Re: What is happening on buildfarm member crake?

Поиск
Список
Период
Сортировка
От Tom Lane
Тема Re: What is happening on buildfarm member crake?
Дата
Msg-id 10013.1390687480@sss.pgh.pa.us
обсуждение исходный текст
Ответ на Re: What is happening on buildfarm member crake?  (Andrew Dunstan <andrew@dunslane.net>)
Ответы Re: What is happening on buildfarm member crake?  (Andrew Dunstan <andrew@dunslane.net>)
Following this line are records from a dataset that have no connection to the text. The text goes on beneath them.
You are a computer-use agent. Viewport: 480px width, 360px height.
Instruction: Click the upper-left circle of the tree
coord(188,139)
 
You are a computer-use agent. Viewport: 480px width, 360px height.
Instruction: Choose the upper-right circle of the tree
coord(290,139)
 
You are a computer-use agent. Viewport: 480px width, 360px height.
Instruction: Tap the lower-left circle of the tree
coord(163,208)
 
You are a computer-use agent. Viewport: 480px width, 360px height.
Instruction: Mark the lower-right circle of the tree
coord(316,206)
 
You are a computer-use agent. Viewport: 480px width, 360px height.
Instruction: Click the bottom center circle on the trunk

Re: What is happening on buildfarm member crake?  (Robert Haas <robertmhaas@gmail.com>)
Список pgsql-hackers
Andrew Dunstan <andrew@dunslane.net> writes:
> On 01/19/2014 08:22 PM, Robert Haas wrote:
>> Hmm, that looks an awful lot like the SIGUSR1 signal handler is
>> getting called after we've already completed shmem_exit.  And indeed
>> that seems like the sort of thing that would result in dying horribly
>> in just this way.  The obvious fix seems to be to check
>> proc_exit_inprogress before doing anything that might touch shared
>> memory, but there are a lot of other SIGUSR1 handlers that don't do
>> that either.  However, in those cases, the likely cause of a SIGUSR1
>> would be a sinval catchup interrupt or a recovery conflict, which
>> aren't likely to be so far delayed that they arrive after we've
>> already disconnected from shared memory.  But the dynamic background
>> workers stuff adds a new possible cause of SIGUSR1: the postmaster
>> letting us know that a child has started or died.  And that could
>> happen even after we've detached shared memory.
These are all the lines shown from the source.